§ TEKSTFRAGMENT:
------
Welkom
------
Liturgie
------
Vorming
------
Historiek
------
Archief
------
Kalender
Share-project
------




21 februari 2016: 2e zondag van de vasten

              Goddelijke uitstraling van Jezus (Lc. 9-28-36)

Marcel Braekers

Openingszang 510: “Wees hier aanwezig, woord ons gegeven”

Begroeting


Welkom op deze tweede zondag van de vastentijd. Het is een bijzonder inspirerende tijd om dichter bij zichzelf te komen en open te staan voor de vragen van deze wereld. Ik hoop dat u kleine of grote voornemens hebt gemaakt om anders te leven, om te luisteren naar uw lichaam en zo helemaal geopend en luisterend Gods Woord te horen. Vasten en lichamelijkheid horen volgens mij onlosmakelijk samen.

In deze vastentijd hebben we ook meer nog dan anders oog voor wat er aan onrecht in onze wereld gebeurt. Dat is meer dan een gewone mens mentaal kan verwerken, maar Broederlijk Delen trekt de aandacht vooral op Columbia, het land dat vele jaren als het gevaarlijkste druggebied ter wereld werd bestempeld, maar waar de laatste jaren veel is veranderd. Broederlijk Delen heeft zich gefocust op de Causa, een agrarisch gebied in het zuidwesten van Columbia dat bedreigd wordt door suikerriet- en mijnbedrijven. Veel boerenfamilies verkochten een beetje naïef hun grond en beseften niet hoe ze voortaan als paria’s verder zouden leven. De suikerrietbedrijven hebben de ondergrond vergiftigd en de mijnbouw bedreigt de traditionele samenleving.

§ OPDRACHTEN:
a – Geef uit de liturgie van de tweede vastenzondag het stuk van "21 februari 2016: 2e" tot en met "mij onlosmakelijk samen." letterlijk opnieuw weer.
b – Ga verder met de liturgie van de tweede vastenzondag, vanaf het punt waar die ophoudt.

§ GEGEVENS:
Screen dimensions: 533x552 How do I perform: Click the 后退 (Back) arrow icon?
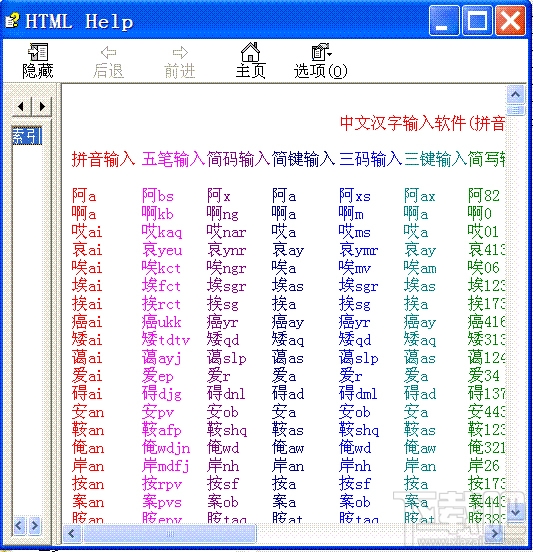(x=108, y=61)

§ ANTWOORDEN:
a –
21 februari 2016: 2e zondag van de vasten

              Goddelijke uitstraling van Jezus (Lc. 9-28-36)

Marcel Braekers

Openingszang 510: “Wees hier aanwezig, woord ons gegeven”

Begroeting


Welkom op deze tweede zondag van de vastentijd. Het is een bijzonder inspirerende tijd om dichter bij zichzelf te komen en open te staan voor de vragen van deze wereld. Ik hoop dat u kleine of grote voornemens hebt gemaakt om anders te leven, om te luisteren naar uw lichaam en zo helemaal geopend en luisterend Gods Woord te horen. Vasten en lichamelijkheid horen volgens mij onlosmakelijk samen.

b –
‘Met een leven speel je niet’ is de slogan in deze vasten en vandaag staat daarbij Deyanira centraal. Ze studeerde rechten en leert de boerenfamilies wat hun rechten zijn en er voor op te komen. Het gaat om veel meer dan rechten: een heel sociaal netwerk, een op de traditie gebouwde cultuur wordt bedreigd. In deze vastentijd willen we ons door de noden van deze Indianengroepen laten raken en roepen en smeken we tot de God van gerechtigheid om mee met ons te strijden voor een betere wereld.

Schuldbelijdenis 412: “Wat ik gewild heb”

Gebed

Als het duister over ons valt
En de toekomst verborgen blijft,
Als onzekerheid ons bekruipt,
Ontvouw dan, Ene, uw hemel vol sterren
En geef ons een teken van uw verbond met ons.
Gij die er altijd zijt voor ons
En voor uw dierbare aarde.
Vandaag en de dagen die komen.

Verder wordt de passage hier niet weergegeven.